Es gibt also zahlreiche für die Kulturgeschichte sehr wichtige Errungenschaften, die man dem Afrofuturismus zuordnen kann.
Gata: „Wichtig ist vor allem, dass nicht nur künstlerische und ästhetische Aspekte unter diesen Begriff fallen, sondern eben auch wissenschaftliche und intellektuelle Themen.“

Lee: „Aber natürlich sind die künstlerischen Ausdrucksformen total wichtig, weil man über sie die schwarze Kultur feiern konnte. Dazu gehören auch viele Musikrichtungen wie Funk oder die Disco-Ära, die definitiv eine ganz wichtige Art des Ausdrucks und des Afrofuturismus war.“

Gehört auch der Hip-Hop dazu?
Lee: „Künstler wie Wu-Tang Clan oder Missy Elliot auf jeden Fall! Von ihr haben wir uns eine Menge abgeguckt, denn sie war ihrer Zeit definitiv sehr weit voraus. Oder Michael Jackson – von dem war ich als Kind total geflasht! Sein Film ,Moonwalk‘ mit den Robotern und die Message seiner Texte: Das ist Afrofuturismus auf dem höchsten Level. Er hat das Ganze allerdings so verpackt, dass man trotzdem dazu tanzen und grooven konnte; seine eigentliche Botschaft habe ich erst viel später verstanden. Ein Genie!“

Zum Ende des Interviews möchte ich euch noch einmal fragen, wie es für Gato Preto weitergeht. Lee, du hast erwähnt, dass bald euer neues Album rauskommt. Werdet ihr dann auch endlich wieder live zu sehen sein?
Gata: „Definitiv, auch wenn man sich das gerade wegen Corona gar nicht mehr vorstellen kann: eine große Menge, Livepublikum, alle tanzen und schwitzen.“

Lee: „Wir bringen die schwitzenden Mengen zurück, warte mal ab, nächstes Jahr! Dann ist nix mehr mit Corona!“ (lacht)

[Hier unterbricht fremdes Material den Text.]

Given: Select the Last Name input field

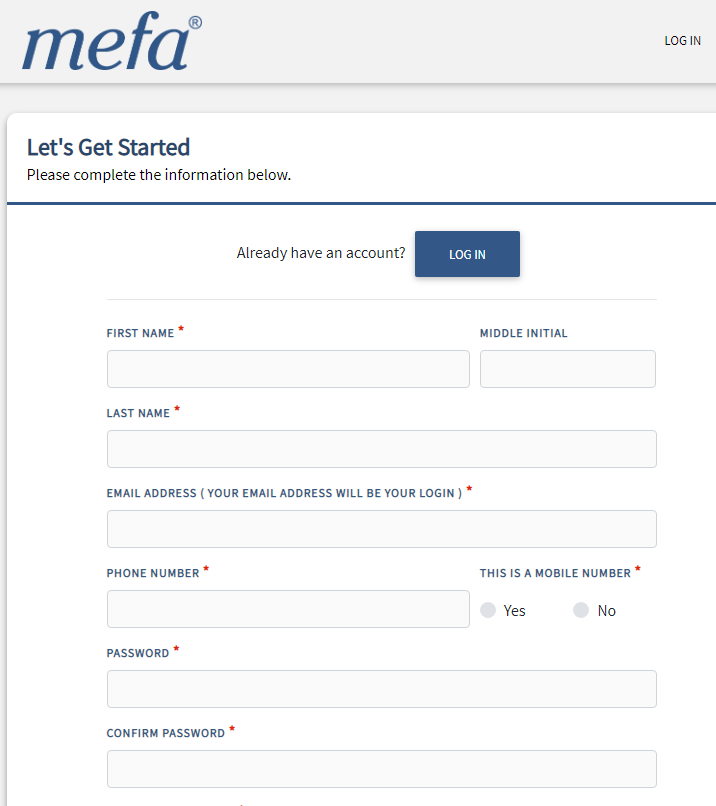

Ich hoffe sehr, dass das wirklich so sein wird. Bis dahin freuen wir uns vor allem auf euer neues Album, zu dem ich euch viel Erfolg wünsche. Und vielen Dank für das sehr inspirierende Gespräch!

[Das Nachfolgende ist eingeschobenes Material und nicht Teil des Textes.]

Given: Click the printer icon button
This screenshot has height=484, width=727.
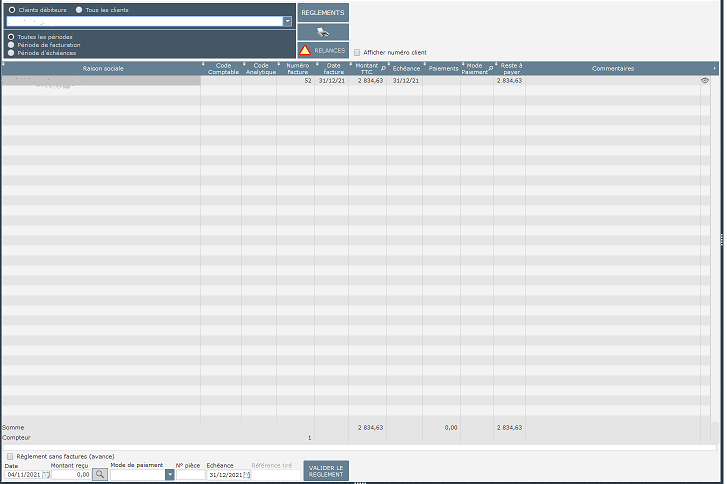Looking at the screenshot, I should click(322, 32).
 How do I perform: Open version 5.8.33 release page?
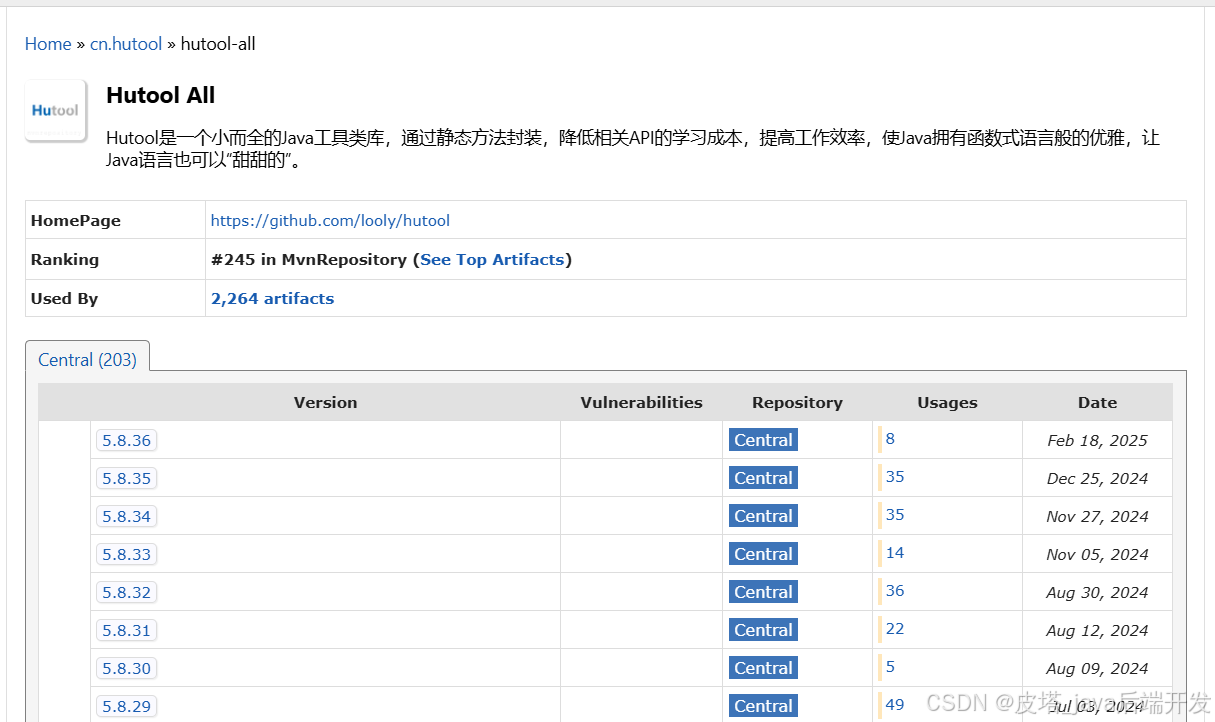[126, 553]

Die afrofuturistische Band Gato Preto besteht aus der Sängerin und Rapperin Carmen Brown aka Gata Misteriosa und dem DJ und Produzenten Lee Bass. Ihren futuristischen Sound kategorisieren sie irgendwo im Genre Global Electro Beats und er steht für energiegeladene Bühnenshows, künstlerische Outfits sowie eine politische Botschaft. Mit diesem Konzept ist die Band aus Düsseldorf international erfolgreich und eroberte die Club-Szenen und Festivalbühnen gleich mehrerer Kontinente. Demnächst veröffentlichen sie ihr drittes Album.